§ **Exercise objective**
Copy the following lines exactly as they appear, reproducing every one of them without changes.
#### Data for processing
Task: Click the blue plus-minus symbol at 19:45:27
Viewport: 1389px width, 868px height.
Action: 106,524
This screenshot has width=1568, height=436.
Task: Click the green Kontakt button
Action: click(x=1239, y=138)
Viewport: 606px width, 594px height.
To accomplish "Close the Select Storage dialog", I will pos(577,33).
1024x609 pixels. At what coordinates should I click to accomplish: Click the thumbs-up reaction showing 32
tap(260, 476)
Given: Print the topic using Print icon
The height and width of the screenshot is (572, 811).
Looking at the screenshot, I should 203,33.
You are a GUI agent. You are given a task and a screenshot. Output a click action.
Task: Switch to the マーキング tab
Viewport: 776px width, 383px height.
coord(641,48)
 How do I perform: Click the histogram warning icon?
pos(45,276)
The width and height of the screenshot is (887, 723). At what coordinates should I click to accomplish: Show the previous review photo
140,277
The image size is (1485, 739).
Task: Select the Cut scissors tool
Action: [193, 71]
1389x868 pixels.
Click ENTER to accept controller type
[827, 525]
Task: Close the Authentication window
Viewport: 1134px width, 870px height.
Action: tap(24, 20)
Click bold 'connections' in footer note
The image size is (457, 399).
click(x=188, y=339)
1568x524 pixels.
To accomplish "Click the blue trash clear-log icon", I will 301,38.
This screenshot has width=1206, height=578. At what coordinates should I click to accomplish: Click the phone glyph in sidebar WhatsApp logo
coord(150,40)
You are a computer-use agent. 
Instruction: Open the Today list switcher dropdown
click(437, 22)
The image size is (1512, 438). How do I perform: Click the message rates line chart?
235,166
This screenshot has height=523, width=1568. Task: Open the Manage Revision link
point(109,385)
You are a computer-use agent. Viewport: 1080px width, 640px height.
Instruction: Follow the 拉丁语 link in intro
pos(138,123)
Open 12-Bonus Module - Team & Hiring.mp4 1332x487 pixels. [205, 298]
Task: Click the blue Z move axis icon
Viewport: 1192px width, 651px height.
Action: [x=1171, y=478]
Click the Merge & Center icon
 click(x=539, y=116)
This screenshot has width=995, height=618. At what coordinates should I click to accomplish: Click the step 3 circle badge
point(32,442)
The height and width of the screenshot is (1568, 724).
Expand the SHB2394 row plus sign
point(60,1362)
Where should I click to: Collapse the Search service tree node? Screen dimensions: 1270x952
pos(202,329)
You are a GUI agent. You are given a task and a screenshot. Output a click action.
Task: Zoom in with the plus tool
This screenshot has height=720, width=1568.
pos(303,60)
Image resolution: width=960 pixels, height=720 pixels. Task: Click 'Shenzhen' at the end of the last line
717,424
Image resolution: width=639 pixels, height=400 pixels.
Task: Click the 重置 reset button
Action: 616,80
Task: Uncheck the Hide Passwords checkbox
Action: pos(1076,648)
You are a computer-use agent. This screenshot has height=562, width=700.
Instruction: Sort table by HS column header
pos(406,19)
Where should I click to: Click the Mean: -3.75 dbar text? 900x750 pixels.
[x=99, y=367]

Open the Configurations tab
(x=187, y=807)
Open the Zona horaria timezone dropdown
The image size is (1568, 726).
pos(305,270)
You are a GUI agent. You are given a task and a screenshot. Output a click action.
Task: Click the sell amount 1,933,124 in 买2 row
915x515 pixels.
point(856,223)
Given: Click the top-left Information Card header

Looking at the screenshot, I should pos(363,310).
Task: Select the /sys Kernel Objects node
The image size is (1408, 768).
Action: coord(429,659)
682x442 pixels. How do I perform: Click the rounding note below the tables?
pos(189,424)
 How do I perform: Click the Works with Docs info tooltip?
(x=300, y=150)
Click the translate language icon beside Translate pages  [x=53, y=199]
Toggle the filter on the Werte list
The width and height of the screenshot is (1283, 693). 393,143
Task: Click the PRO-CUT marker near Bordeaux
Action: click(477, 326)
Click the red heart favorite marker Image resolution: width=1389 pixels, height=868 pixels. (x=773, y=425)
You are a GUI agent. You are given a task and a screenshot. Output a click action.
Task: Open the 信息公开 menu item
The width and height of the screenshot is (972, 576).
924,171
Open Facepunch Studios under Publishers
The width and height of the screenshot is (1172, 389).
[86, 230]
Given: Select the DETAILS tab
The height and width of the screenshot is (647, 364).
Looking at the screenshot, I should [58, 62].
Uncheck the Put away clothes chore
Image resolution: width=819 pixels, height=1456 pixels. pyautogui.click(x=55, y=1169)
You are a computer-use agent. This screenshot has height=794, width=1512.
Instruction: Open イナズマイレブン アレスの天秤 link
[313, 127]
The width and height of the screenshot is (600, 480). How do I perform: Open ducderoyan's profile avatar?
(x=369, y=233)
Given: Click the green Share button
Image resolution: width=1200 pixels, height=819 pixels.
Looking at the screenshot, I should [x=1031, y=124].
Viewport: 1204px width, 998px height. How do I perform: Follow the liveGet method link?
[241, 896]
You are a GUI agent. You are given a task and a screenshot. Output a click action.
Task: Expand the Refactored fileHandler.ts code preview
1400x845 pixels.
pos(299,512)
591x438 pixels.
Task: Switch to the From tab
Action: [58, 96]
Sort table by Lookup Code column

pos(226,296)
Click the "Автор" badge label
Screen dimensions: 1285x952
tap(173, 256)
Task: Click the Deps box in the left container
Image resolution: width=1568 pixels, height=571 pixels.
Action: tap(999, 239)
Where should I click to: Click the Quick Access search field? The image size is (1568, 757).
########
§ **Exercise result**
Task: Click the blue plus-minus symbol at 19:45:27
Viewport: 1389px width, 868px height.
Action: 106,524
This screenshot has width=1568, height=436.
Task: Click the green Kontakt button
Action: click(x=1239, y=138)
Viewport: 606px width, 594px height.
To accomplish "Close the Select Storage dialog", I will pos(577,33).
1024x609 pixels. At what coordinates should I click to accomplish: Click the thumbs-up reaction showing 32
tap(260, 476)
Given: Print the topic using Print icon
The height and width of the screenshot is (572, 811).
Looking at the screenshot, I should 203,33.
You are a GUI agent. You are given a task and a screenshot. Output a click action.
Task: Switch to the マーキング tab
Viewport: 776px width, 383px height.
coord(641,48)
 How do I perform: Click the histogram warning icon?
pos(45,276)
The width and height of the screenshot is (887, 723). At what coordinates should I click to accomplish: Show the previous review photo
140,277
The image size is (1485, 739).
Task: Select the Cut scissors tool
Action: [193, 71]
1389x868 pixels.
Click ENTER to accept controller type
[827, 525]
Task: Close the Authentication window
Viewport: 1134px width, 870px height.
Action: tap(24, 20)
Click bold 'connections' in footer note
The image size is (457, 399).
click(x=188, y=339)
1568x524 pixels.
To accomplish "Click the blue trash clear-log icon", I will 301,38.
This screenshot has width=1206, height=578. At what coordinates should I click to accomplish: Click the phone glyph in sidebar WhatsApp logo
coord(150,40)
You are a computer-use agent. 
Instruction: Open the Today list switcher dropdown
click(437, 22)
The image size is (1512, 438). How do I perform: Click the message rates line chart?
235,166
This screenshot has height=523, width=1568. Task: Open the Manage Revision link
point(109,385)
You are a computer-use agent. Viewport: 1080px width, 640px height.
Instruction: Follow the 拉丁语 link in intro
pos(138,123)
Open 12-Bonus Module - Team & Hiring.mp4 1332x487 pixels. [205, 298]
Task: Click the blue Z move axis icon
Viewport: 1192px width, 651px height.
Action: [x=1171, y=478]
Click the Merge & Center icon
 click(x=539, y=116)
This screenshot has width=995, height=618. At what coordinates should I click to accomplish: Click the step 3 circle badge
point(32,442)
The height and width of the screenshot is (1568, 724).
Expand the SHB2394 row plus sign
point(60,1362)
Where should I click to: Collapse the Search service tree node? Screen dimensions: 1270x952
pos(202,329)
You are a GUI agent. You are given a task and a screenshot. Output a click action.
Task: Zoom in with the plus tool
This screenshot has height=720, width=1568.
pos(303,60)
Image resolution: width=960 pixels, height=720 pixels. Task: Click 'Shenzhen' at the end of the last line
717,424
Image resolution: width=639 pixels, height=400 pixels.
Task: Click the 重置 reset button
Action: 616,80
Task: Uncheck the Hide Passwords checkbox
Action: pos(1076,648)
You are a computer-use agent. This screenshot has height=562, width=700.
Instruction: Sort table by HS column header
pos(406,19)
Where should I click to: Click the Mean: -3.75 dbar text? 900x750 pixels.
[x=99, y=367]

Open the Configurations tab
(x=187, y=807)
Open the Zona horaria timezone dropdown
The image size is (1568, 726).
pos(305,270)
You are a GUI agent. You are given a task and a screenshot. Output a click action.
Task: Click the sell amount 1,933,124 in 买2 row
915x515 pixels.
point(856,223)
Given: Click the top-left Information Card header

Looking at the screenshot, I should pos(363,310).
Task: Select the /sys Kernel Objects node
The image size is (1408, 768).
Action: coord(429,659)
682x442 pixels. How do I perform: Click the rounding note below the tables?
pos(189,424)
 How do I perform: Click the Works with Docs info tooltip?
(x=300, y=150)
Click the translate language icon beside Translate pages  [x=53, y=199]
Toggle the filter on the Werte list
The width and height of the screenshot is (1283, 693). 393,143
Task: Click the PRO-CUT marker near Bordeaux
Action: click(477, 326)
Click the red heart favorite marker Image resolution: width=1389 pixels, height=868 pixels. (x=773, y=425)
You are a GUI agent. You are given a task and a screenshot. Output a click action.
Task: Open the 信息公开 menu item
The width and height of the screenshot is (972, 576).
924,171
Open Facepunch Studios under Publishers
The width and height of the screenshot is (1172, 389).
[86, 230]
Given: Select the DETAILS tab
The height and width of the screenshot is (647, 364).
Looking at the screenshot, I should [58, 62].
Uncheck the Put away clothes chore
Image resolution: width=819 pixels, height=1456 pixels. pyautogui.click(x=55, y=1169)
You are a computer-use agent. This screenshot has height=794, width=1512.
Instruction: Open イナズマイレブン アレスの天秤 link
[313, 127]
The width and height of the screenshot is (600, 480). How do I perform: Open ducderoyan's profile avatar?
(x=369, y=233)
Given: Click the green Share button
Image resolution: width=1200 pixels, height=819 pixels.
Looking at the screenshot, I should [x=1031, y=124].
Viewport: 1204px width, 998px height. How do I perform: Follow the liveGet method link?
[241, 896]
You are a GUI agent. You are given a task and a screenshot. Output a click action.
Task: Expand the Refactored fileHandler.ts code preview
1400x845 pixels.
pos(299,512)
591x438 pixels.
Task: Switch to the From tab
Action: [58, 96]
Sort table by Lookup Code column

pos(226,296)
Click the "Автор" badge label
Screen dimensions: 1285x952
tap(173, 256)
Task: Click the Deps box in the left container
Image resolution: width=1568 pixels, height=571 pixels.
Action: tap(999, 239)
Where should I click to: Click the Quick Access search field? The image size is (1568, 757).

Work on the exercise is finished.